Cucina italiana patrimonio Unesco, un riconoscimento alle eccellenze del Reatino

A cura di Anna Rita Pentuzzi

È ufficiale: la cucina italiana è patrimonio dell’umanità dell’Unesco, prima al mondo a essere riconosciuta nella sua interezza. E anche dal Reatino arrivano reazioni di giubilo. 

«Non possiamo che esserne felici! – osserva la chef Carlotta Delicato, del ristorante “Delicato di Contigliano” uno dei gioielli gastronomici più premiati del Reatino – Lo scorso anno sono stata contattata dalla Regione Lazio, come rappresentante della ristorazione della provincia di Rieti, per sostenere la candidatura per l’impegno nella valorizzazione delle eccellenze territoriali e delle tradizioni culinarie».
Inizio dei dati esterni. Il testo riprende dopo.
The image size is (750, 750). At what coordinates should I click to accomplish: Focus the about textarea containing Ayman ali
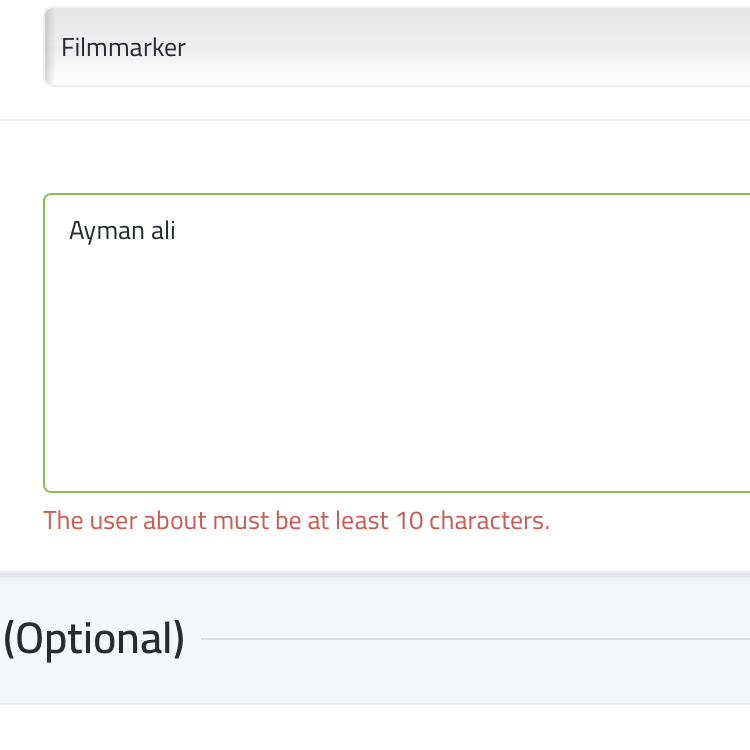(400, 340)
Si esulta anche a Rivodutri, luogo dello stellatissimo ristorante “La Trota” della famiglia Serva: «È un grande riconoscimento che premia tutto ciò che ruota intorno al cibo – commenta lo chef Sandro Serva – partendo da chi semina, produce, coltiva, pesca e poi trasforma. Il cibo è un linguaggio universale e siamo orgogliosi di rappresentarlo. Viva l’Italia, viva la cucina italiana e viva la cucina reatina».

Tra i piatti preferiti di Delicato c’è la pasta cacio e pepe, la quaglia farcita, oppure maiale e trota in versione contemporanea mentre, per la famiglia Serva, l’uovo di carciofo servito nei ricevimenti privati delle ambasciate ed istituzioni di tutto il mondo.